SCCM & InTune field experience?

DHR · 2 Jul 2019 at 06:12

Started using SCCM in anger 18 months ago on a rush 27001 compliance job, at the time installation management of software was out of control which isn't ideal given compliance.

I've got a kit refresh pending and want to use it as an opportunity to get a software install catalog sorted to ease patch management across all software, along with a Bitlocker rollout all onto HP kit.

I know Microsoft are pushing InTune but my understanding is, at present from a compliance point of view it doesn't report particularly well so people are either using SCCM, or both?

After some real world experience of both InTune and a hybrid of SCCM and InTune given what I need to accomplish?

clocka · 2 Jul 2019 at 12:12

I run our 2000 laptop estate with all the patch and software deployment and compliance being carried out from sccm. We then have an InTune environment just for our 1000 phone/tablet devices.
any questions just ask

DHR · 3 Jul 2019 at 08:11

We use personal devices for mobile/tablets, that hadn't even crossed my mind as far as InTune goes.

It was the software installation I was considering handling with InTune as I've heard that it doesn't feed back to SCCM as far as reports go? E.g. how many installations of this one build of 7zip are installed across the estate etc?

DHR · 22 Jul 2019 at 13:19

clocka said:
I run our 2000 laptop estate with all the patch and software deployment and compliance being carried out from sccm. We then have an InTune environment just for our 1000 phone/tablet devices.
any questions just ask

Are you using dynamic provisioning at all or still using images? Have a new batch of gear arriving and want to start down the road of rolling the config out with SCCM.

Throrik · 22 Jul 2019 at 17:12

Deployed SCCM at a college a few years back, did a zero-touch-implementation for all OSD and even wrote some custom scripting to get where it was on the network to plonk the computer in the right OUs for software deployments based on subjects. We also transitioned to SCCM managed WSUS and SCEP and it was a great tool with some frustrations. You will learn to love CMTrace and hunting through log files.

DHR · 22 Jul 2019 at 17:16

Yeah got to admit, CMTrace is a tool I can't live without!

TechMinerUK · 24 Jul 2019 at 11:33

I think Microsoft binned off the SCCM integration with Intune (Link) which sucks as personally I thought this was the only real way Intune was going to get any real traction in bigger enterprises.

From personal experience we have demoed the MDM/MAM side of Intune internally where I work and we have a few test sites which are using the Intune management for their Windows 10 laptops.

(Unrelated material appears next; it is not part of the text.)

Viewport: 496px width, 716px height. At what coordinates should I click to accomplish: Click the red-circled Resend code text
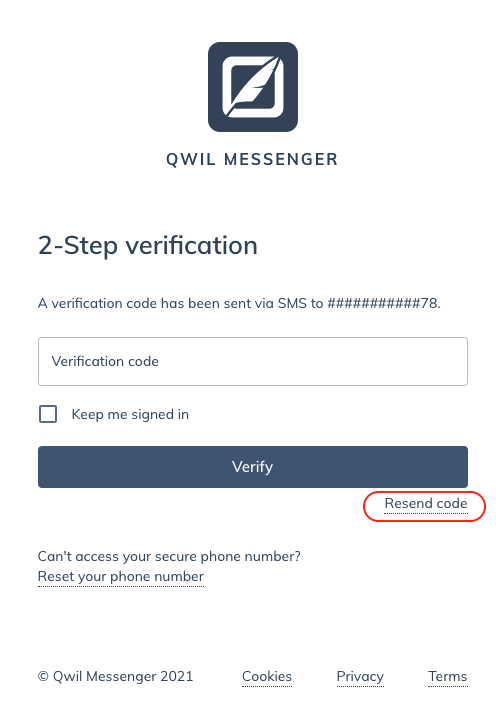pos(426,504)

Honestly unless you for Windows 10 Enterpsise and Microsoft 365 E3 licenses you miss out on quite a lot of the functionality such as "Good" bit locker management, pushing out corporate wallpapers and lockscreens and Windows ATP for the security side of things.

For mobile phones we found Intune works a lot better with Android Enterprise devices (Previously Android for Work) as pushing out applications, restricting apps and creating policies seemed to offer considerably more control than the iOS counterpart options (Full disclosure that I am biased as we predominantly have Android corporate devices). Again the app management, device restrictions, policy creations and remote wipe worked well although setting them up seemed to require a lot of unnecessary clicks and the interface just seemed clunky and not very well thought out

The place where we did had the Business subscription so we effectively used Intune to push out our RMM tool which we could then deploy apps like their own AV and LOB apps as at the time Intune was limited to MSI files only. For this we found pushing out applications and remote wipes worked consistently albeit with some significant delays some times.

There's a lot of promise in the system and once it matures it will likely be very competetive however like most of the Azure interface at the moment, simple basic tasks cant be completed without a lot of laborious unecessary clicks and even then they often dont work exactly as intended. It's not horrible, it's not perfect but it is a learning curve and it will probably be the main-stream very soon

Throrik · 24 Jul 2019 at 16:33

I don't know I am seeing a lot more jobs requiring InTune experience as part of EMS nowadays than when I was looking at roles 2-3 years ago.

DHR · 2 Aug 2019 at 19:31

Is anyone running task sequences that rolls out Bitlocker during OSD, it's been driving me insane today, on failure after another. Last error was the process not adding the machine to the domain, so when Bitlocker tries to activate it can't store the key in AD, given up for the week now but I was hoping it'd be a little easier than it is as far as Bitlocker is concerned, everything else is working like a dream.